Pull out every line below holding the word "will".

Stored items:
______
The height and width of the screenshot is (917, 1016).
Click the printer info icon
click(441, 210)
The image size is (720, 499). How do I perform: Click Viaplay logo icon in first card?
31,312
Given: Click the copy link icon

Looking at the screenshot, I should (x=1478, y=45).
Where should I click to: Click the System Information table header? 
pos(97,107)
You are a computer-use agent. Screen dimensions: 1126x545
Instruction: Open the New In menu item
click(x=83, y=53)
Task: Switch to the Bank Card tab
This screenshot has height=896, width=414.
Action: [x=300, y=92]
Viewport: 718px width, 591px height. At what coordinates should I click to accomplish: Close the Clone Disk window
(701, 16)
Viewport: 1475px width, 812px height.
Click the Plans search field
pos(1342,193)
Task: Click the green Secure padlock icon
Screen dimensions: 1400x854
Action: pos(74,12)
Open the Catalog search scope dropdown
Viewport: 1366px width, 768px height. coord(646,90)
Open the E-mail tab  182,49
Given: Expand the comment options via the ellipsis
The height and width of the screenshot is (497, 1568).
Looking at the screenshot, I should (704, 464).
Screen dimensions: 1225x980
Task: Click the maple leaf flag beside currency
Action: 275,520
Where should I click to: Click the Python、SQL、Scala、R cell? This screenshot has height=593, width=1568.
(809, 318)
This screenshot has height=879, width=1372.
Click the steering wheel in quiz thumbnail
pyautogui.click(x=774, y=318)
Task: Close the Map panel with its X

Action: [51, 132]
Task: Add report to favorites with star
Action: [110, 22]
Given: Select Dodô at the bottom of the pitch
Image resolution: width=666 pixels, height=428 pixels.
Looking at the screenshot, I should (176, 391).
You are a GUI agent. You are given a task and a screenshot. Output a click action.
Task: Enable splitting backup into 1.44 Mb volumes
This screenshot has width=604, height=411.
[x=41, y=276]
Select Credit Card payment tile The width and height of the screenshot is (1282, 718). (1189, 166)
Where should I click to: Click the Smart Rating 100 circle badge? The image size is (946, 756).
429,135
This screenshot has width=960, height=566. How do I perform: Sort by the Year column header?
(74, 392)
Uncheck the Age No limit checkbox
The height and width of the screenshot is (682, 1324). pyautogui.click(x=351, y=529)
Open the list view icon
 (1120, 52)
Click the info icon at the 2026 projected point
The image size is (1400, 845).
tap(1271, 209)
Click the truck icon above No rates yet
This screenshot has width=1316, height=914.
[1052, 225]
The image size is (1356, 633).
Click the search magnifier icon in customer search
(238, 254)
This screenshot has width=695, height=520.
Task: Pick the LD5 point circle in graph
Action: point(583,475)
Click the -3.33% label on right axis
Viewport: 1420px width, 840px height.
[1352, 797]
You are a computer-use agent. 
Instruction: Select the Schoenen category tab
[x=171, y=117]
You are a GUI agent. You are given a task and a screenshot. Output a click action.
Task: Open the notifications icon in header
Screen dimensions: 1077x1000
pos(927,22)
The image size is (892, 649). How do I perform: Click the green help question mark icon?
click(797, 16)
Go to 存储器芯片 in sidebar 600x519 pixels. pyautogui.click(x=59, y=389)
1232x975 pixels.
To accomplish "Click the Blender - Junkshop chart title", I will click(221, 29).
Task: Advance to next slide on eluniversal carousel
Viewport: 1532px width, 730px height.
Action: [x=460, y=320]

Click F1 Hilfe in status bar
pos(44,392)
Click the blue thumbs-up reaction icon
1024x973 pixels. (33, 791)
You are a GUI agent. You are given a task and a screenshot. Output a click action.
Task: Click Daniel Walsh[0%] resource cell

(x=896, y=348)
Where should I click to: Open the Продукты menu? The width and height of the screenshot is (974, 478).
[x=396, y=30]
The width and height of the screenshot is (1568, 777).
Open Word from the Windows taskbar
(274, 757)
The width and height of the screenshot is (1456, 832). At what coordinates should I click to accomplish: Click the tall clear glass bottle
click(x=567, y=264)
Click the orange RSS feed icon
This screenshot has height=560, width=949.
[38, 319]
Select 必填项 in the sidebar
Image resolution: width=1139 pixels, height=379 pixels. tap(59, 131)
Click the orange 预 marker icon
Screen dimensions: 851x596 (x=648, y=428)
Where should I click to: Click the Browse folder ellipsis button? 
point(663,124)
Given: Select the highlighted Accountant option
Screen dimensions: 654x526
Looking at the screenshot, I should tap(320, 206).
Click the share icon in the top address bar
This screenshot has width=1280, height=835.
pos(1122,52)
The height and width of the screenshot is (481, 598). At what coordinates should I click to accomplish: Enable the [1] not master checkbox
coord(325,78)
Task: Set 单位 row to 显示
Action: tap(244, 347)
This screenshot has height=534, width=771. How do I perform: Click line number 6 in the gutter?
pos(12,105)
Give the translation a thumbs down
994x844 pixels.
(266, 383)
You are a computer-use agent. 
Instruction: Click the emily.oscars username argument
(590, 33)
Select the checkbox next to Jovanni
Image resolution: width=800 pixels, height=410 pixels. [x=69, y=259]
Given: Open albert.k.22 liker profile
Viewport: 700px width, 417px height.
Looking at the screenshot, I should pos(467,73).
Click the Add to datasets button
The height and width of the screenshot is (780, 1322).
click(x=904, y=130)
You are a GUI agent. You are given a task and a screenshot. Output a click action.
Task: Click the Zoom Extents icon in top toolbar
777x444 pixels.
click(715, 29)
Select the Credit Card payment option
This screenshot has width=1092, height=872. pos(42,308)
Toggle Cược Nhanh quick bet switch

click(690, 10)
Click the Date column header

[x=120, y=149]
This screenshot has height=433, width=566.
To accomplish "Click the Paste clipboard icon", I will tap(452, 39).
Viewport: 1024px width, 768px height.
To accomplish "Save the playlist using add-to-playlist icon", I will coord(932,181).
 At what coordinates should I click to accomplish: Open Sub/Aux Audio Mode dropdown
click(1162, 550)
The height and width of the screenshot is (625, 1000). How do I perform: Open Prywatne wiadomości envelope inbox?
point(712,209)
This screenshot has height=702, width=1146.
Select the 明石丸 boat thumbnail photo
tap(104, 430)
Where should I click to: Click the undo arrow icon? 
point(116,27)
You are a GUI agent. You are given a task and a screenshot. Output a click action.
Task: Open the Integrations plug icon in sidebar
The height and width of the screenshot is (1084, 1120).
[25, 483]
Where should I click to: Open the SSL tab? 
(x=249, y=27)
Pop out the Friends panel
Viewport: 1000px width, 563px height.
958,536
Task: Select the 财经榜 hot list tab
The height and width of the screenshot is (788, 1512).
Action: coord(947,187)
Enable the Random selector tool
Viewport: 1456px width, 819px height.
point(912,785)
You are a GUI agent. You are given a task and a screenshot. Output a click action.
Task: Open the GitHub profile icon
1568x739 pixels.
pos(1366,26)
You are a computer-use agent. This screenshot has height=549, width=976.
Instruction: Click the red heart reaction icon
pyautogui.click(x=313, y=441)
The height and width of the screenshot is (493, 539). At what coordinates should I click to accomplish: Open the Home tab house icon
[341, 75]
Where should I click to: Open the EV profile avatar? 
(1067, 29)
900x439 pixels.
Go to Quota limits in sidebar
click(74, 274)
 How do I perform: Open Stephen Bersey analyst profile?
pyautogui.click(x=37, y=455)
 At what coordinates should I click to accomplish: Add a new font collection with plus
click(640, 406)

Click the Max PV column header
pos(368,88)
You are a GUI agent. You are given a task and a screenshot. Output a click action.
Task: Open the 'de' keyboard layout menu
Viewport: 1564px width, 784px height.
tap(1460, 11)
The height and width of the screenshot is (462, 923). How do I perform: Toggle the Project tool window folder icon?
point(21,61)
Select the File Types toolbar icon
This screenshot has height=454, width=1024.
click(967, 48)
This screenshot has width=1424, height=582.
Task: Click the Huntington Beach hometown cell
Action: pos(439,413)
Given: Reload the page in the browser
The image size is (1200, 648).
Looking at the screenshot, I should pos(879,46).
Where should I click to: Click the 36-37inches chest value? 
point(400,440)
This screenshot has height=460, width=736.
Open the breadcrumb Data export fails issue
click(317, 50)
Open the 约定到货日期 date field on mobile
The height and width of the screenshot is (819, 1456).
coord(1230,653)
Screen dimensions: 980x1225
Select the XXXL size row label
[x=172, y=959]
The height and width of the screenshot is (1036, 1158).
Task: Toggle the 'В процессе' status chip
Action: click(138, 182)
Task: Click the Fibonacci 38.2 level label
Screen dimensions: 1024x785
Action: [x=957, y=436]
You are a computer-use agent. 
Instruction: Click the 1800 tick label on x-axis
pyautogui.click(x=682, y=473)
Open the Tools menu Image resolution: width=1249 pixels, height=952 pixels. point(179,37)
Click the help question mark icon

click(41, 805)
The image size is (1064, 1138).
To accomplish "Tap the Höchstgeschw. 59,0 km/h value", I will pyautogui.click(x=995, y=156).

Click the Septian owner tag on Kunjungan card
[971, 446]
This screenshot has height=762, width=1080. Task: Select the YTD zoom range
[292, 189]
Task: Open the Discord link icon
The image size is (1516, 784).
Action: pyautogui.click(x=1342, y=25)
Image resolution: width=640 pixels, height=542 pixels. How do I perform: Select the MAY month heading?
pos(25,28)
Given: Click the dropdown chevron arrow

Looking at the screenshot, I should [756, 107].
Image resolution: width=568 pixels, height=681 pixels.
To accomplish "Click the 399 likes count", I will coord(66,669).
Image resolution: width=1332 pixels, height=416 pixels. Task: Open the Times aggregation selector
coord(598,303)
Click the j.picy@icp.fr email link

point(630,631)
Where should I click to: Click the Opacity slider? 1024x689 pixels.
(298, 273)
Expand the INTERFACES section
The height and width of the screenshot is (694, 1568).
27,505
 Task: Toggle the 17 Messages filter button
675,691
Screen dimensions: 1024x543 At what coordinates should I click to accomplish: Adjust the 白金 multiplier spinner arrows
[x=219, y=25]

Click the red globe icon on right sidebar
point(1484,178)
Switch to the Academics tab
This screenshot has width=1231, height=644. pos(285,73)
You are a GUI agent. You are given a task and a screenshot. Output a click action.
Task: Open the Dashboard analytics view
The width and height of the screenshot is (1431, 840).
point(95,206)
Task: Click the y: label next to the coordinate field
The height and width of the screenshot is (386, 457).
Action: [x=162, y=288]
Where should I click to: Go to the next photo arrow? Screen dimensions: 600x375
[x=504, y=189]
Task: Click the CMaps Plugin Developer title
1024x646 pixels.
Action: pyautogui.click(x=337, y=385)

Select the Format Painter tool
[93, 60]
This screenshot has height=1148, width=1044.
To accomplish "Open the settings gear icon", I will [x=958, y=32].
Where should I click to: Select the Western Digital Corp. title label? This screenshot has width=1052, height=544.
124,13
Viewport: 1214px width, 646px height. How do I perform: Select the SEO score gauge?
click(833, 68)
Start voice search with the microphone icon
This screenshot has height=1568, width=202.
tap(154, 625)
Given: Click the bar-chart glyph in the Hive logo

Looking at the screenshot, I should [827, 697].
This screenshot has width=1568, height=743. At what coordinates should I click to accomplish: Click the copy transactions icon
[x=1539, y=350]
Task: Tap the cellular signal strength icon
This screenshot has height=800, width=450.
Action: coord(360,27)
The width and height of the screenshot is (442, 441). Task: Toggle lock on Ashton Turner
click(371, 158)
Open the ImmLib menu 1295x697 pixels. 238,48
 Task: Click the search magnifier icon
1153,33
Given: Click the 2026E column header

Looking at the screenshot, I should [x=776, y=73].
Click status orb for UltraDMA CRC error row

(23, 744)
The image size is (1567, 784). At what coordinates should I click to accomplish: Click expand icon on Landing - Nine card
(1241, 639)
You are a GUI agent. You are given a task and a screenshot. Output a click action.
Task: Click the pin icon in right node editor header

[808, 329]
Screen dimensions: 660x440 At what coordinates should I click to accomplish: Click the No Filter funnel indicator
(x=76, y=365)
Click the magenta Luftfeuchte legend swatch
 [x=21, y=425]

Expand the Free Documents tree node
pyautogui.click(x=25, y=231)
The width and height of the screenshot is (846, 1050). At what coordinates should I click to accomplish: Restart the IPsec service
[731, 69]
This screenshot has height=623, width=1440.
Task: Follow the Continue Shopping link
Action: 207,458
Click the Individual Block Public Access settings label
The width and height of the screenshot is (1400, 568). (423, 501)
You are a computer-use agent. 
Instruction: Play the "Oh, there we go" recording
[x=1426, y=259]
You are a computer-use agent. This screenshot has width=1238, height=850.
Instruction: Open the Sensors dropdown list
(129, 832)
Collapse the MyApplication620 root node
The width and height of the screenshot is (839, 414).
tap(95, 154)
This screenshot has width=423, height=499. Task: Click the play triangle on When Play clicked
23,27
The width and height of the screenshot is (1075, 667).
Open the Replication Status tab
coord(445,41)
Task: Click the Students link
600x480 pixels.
______
Task solution:
To accomplish "Click the Blender - Junkshop chart title", I will click(221, 29).
To accomplish "Click the Paste clipboard icon", I will tap(452, 39).
To accomplish "Save the playlist using add-to-playlist icon", I will coord(932,181).
To accomplish "Tap the Höchstgeschw. 59,0 km/h value", I will pyautogui.click(x=995, y=156).
To accomplish "Click the 399 likes count", I will coord(66,669).
To accomplish "Open the settings gear icon", I will [x=958, y=32].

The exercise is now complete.